Dear all
Thanks again for attending the Critical Link conference. We hope you found it useful and enjoyable. The vast majority of the feedback we have received is very positive indeed.
As we already mentioned during the Closing session, we will prepare publications following on from the conference. The publisher John Benjamins has agreed to publish again a volume of selected papers, and we also expect that one or two special issues of journals will be possible. Some other papers may be more suitable for professional journals or for the website. We would like to invite all conference presenters to submit your paper for inclusion in the edited volume. Deadline for submission of papers (6000-7000 words) is 1 December 2010. As is usual, all papers will be peer reviewed by a Scientific Committee before a decision can be taken as to their inclusion in the edited volume, or whether it is felt more appropriate to publish the paper in a special issue of a journal.

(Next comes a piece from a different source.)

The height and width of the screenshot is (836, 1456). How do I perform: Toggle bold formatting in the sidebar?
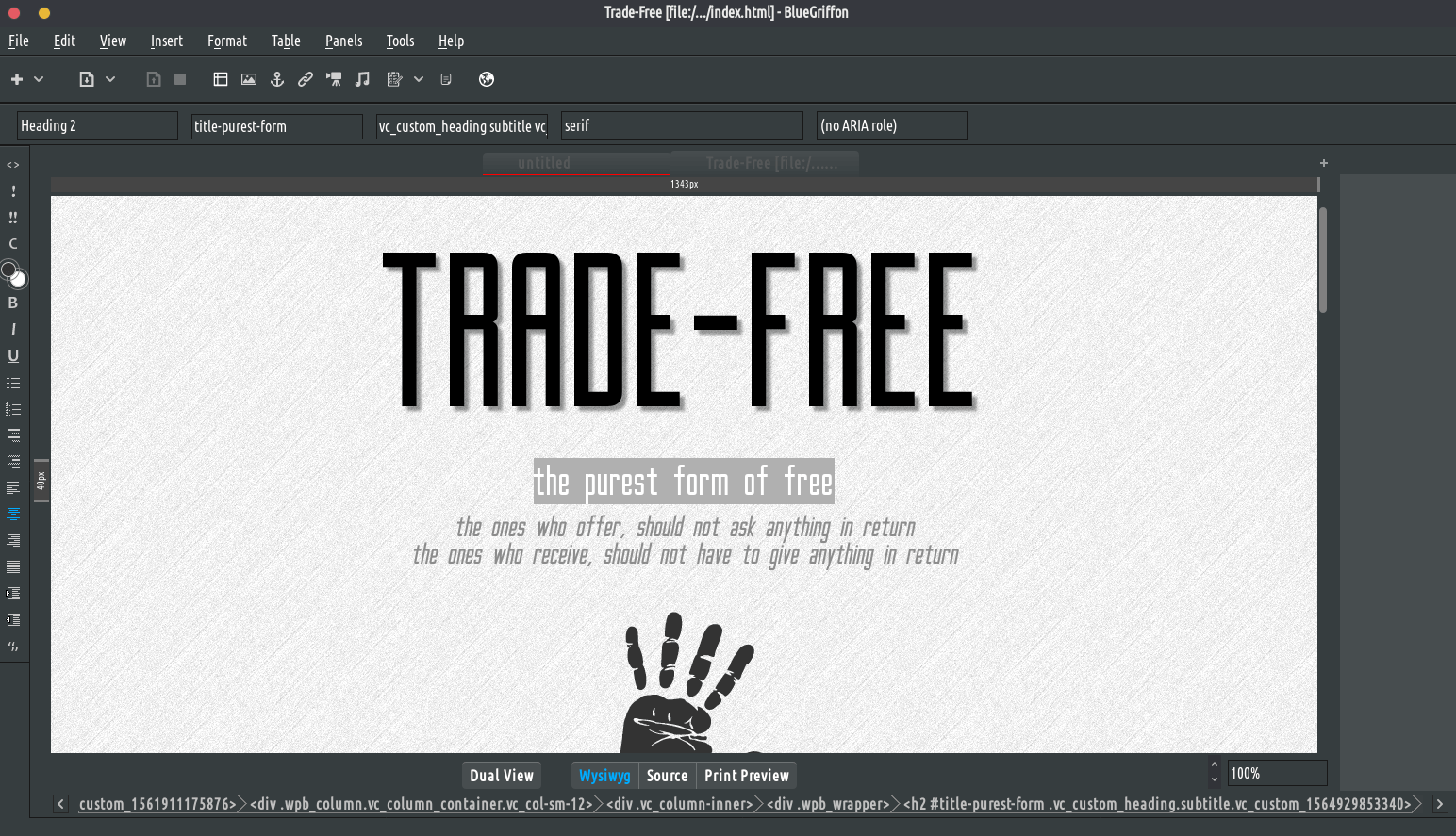pos(13,303)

I copy below some relevant information from John Benjamins' stylesheet. We would be very grateful if you would take this into consideration for writing your paper.
Follow the Chicago Manual of Style
Paper to be submitted in English. If you are not a native speaker of English, please have your text checked by a native speaker of English before submission.

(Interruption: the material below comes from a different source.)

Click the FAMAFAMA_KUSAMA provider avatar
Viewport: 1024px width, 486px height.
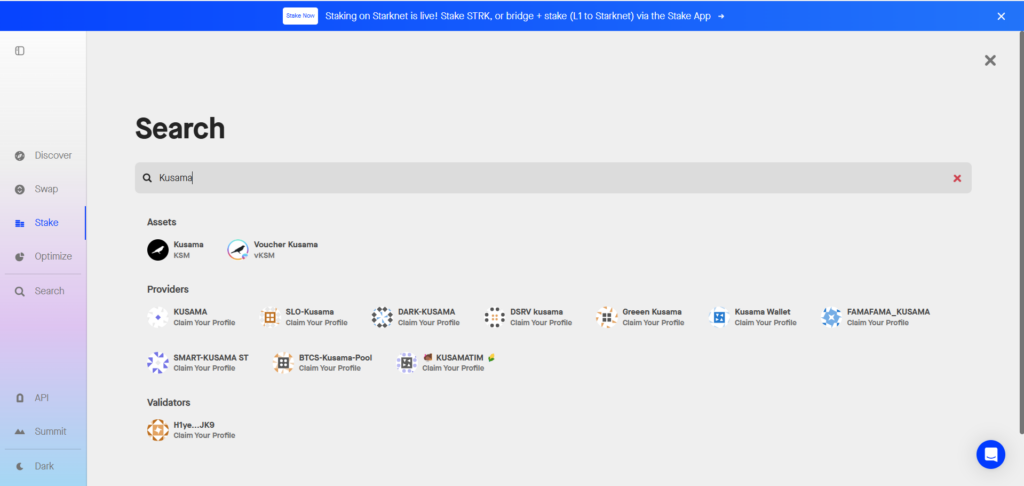point(831,317)
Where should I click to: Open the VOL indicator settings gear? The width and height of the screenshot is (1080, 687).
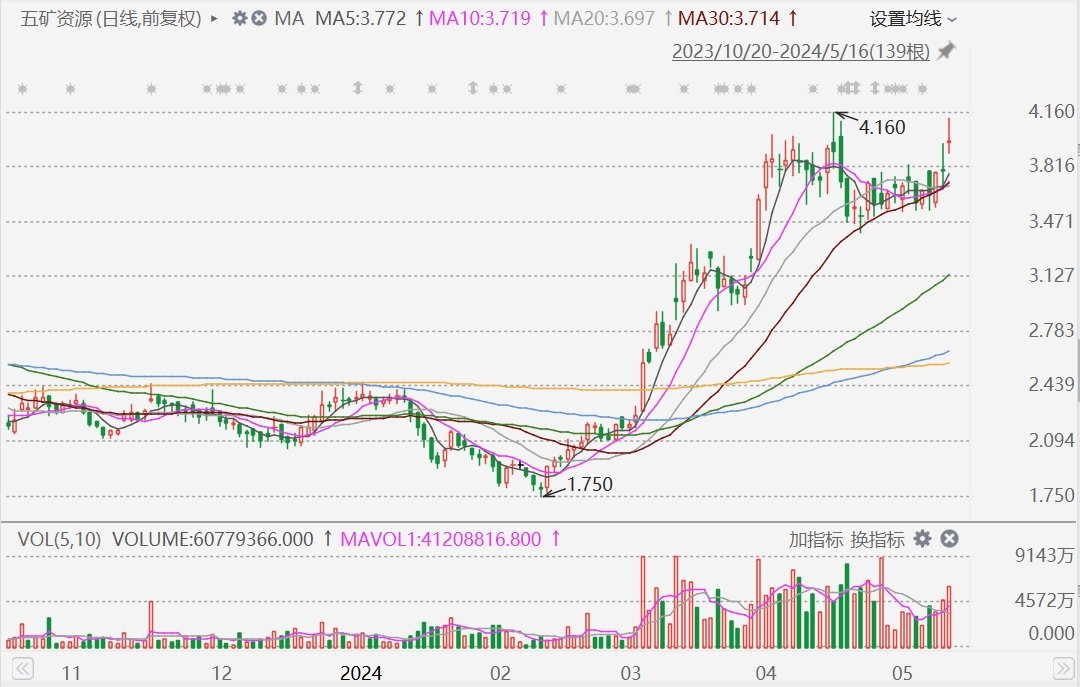[x=922, y=539]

Font: Times New Roman, 12 points, double line spacing
Emphasis and foreign words: Use italics for foreign words, highlighting, and emphasis. Bold should be used
only for highlighting within italics and for headings. Please refrain from the use of FULL CAPS (except for focal stress and abbreviations) and underlining (except for highlighting within examples, as an alternative for boldface).
Quotations: Text quotations in the main text should be given in double quotation marks. Quotations longer than 3 lines should have a blank line above and below and a left indent, without quotation marks, and with the appropriate reference to the source.
Notes should be kept to a minimum. Note indicators in the text should appear at the end of sentences and follow punctuation marks.
References
References in the text: These should be as precise as possible, giving page references where necessary; for example (Clahsen 1991: 252) or: as in Brown et al. (1991: 252). All references in the text should appear in the
references section.
References section:
References should be listed first alphabetically and then chronologically. The section should include all (and only!) references that are actually mentioned in the text.
Examples
Book (monograph):
Blackmore, Susan J. 1982.
Beyond the Body. London: Heinemann.
Book (edited volume):
Clahsen, Harald(ed.). 1991.
Generative Perspectives on Language Acquisition [Language Acquisition & Language Disorders 14]. Amsterdam/Philadelphia: John Benjamins.
Article (in book):
Adams, Clare A. and Dickinson, Anthony. 1981. “Actions and habits: Variation in associative representation during instrumental learning.” In
Information Processing in Animals: Memory Mechanisms, Norman E. Spear and Ralph R. Miller (eds), 143-186. Hillsdale, NJ: Lawrence Erlbaum.
Articles (in journal):
Rayson, Paul, Leech, Geoffrey N. and Hodges, Mary. 1997. “Social differentiation in the use of English vocabulary: Some analyses of the conversational component of the British National Corpus.”
International Journal of Corpus Linguistics 2: 120-132.
Thomas, Alan R. 1987. “A spoken standard for Welsh: Description and pedagogy.”
International Journal of the Sociology of Language 66 (4): 99-113.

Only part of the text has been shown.